As NASA seeks cost-effective access to destinations across the inner solar system, including cislunar space and Mars, it also seeks to shorten the cycle of time to develop and infuse transformative technologies that increase the nation’s capabilities in space, enable NASA’s future missions and support a variety of commercial spaceflight activities.
NASA’s Solar Electric Propulsion (SEP) project is developing critical technologies to extend the length and capabilities of ambitious new science and exploration missions.

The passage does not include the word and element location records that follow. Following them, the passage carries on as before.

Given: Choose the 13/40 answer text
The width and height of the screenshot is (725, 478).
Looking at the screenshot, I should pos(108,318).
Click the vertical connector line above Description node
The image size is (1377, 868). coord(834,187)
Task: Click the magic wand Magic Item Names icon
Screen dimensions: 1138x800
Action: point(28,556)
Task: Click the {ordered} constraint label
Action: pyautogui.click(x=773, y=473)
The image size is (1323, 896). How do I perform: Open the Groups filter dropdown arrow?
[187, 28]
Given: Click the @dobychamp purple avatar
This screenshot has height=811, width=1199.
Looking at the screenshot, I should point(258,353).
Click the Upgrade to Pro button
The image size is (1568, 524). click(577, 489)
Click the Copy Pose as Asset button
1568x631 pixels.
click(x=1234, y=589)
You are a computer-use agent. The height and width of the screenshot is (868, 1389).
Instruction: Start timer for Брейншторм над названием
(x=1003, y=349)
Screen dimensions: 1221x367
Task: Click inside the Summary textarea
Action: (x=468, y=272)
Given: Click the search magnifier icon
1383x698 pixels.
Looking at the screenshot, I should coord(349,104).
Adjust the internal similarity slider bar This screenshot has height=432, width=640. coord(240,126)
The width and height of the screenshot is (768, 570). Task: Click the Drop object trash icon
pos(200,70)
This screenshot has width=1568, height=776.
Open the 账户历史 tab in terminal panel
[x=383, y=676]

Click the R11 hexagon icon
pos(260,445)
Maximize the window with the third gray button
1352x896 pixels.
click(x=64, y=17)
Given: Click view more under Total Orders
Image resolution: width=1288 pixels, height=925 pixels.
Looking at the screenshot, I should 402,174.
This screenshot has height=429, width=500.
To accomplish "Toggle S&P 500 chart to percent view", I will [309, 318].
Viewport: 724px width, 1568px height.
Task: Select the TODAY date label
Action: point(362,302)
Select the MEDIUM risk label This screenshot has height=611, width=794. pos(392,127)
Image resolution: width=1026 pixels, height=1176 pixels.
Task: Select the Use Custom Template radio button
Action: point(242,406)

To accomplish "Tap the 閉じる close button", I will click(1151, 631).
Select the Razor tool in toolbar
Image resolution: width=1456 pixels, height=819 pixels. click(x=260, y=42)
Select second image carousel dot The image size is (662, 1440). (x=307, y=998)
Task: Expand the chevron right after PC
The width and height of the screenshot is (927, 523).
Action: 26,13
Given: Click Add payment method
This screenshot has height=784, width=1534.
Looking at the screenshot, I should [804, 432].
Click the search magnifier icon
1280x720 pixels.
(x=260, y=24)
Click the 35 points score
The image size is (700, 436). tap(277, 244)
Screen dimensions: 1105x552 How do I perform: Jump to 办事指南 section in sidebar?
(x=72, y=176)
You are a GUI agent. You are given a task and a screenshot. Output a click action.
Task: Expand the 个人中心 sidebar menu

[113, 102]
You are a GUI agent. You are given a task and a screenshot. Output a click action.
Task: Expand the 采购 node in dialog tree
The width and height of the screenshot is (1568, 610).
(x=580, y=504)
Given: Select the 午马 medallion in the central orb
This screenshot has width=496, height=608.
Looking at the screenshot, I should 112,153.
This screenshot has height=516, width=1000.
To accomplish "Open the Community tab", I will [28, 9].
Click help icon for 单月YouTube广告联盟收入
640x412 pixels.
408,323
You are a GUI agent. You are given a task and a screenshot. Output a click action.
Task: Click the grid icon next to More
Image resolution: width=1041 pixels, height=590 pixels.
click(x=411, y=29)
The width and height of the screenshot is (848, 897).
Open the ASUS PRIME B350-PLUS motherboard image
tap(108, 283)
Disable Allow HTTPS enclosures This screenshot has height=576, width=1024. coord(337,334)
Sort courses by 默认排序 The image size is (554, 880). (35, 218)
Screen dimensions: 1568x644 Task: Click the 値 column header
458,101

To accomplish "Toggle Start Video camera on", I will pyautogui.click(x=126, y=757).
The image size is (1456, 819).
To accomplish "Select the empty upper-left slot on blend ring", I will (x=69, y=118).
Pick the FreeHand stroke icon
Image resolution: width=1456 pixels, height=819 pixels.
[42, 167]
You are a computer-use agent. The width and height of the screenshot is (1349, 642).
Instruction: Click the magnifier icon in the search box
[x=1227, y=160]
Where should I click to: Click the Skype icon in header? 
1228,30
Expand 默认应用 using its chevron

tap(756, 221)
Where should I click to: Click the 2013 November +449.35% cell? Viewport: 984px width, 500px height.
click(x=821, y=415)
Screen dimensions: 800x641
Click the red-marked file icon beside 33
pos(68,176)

Alternative propulsion technologies such as SEP may deliver the right mix of cost savings, safety and superior propulsive power to enrich a variety of next-generation journeys to worlds and destinations beyond Earth orbit.
Energized by the electric power from on-board solar arrays, the electrically propelled system will use 10 times less propellant than a comparable, conventional chemical propulsion system, such as those used to power the space shuttles to orbit. Yet that reduced fuel mass will deliver robust power capable of propelling robotic and crewed missions well beyond low-Earth orbit — sending exploration spacecraft to distant destinations or ferrying cargo to and from points of interest, laying the groundwork for new missions or resupplying those already underway. Mission needs for high-power SEP are driving the development of advanced technologies the project is developing and demonstrating including large, light-weight solar arrays, magnetically shielded ion propulsion thrusters, and high-voltage power processing units.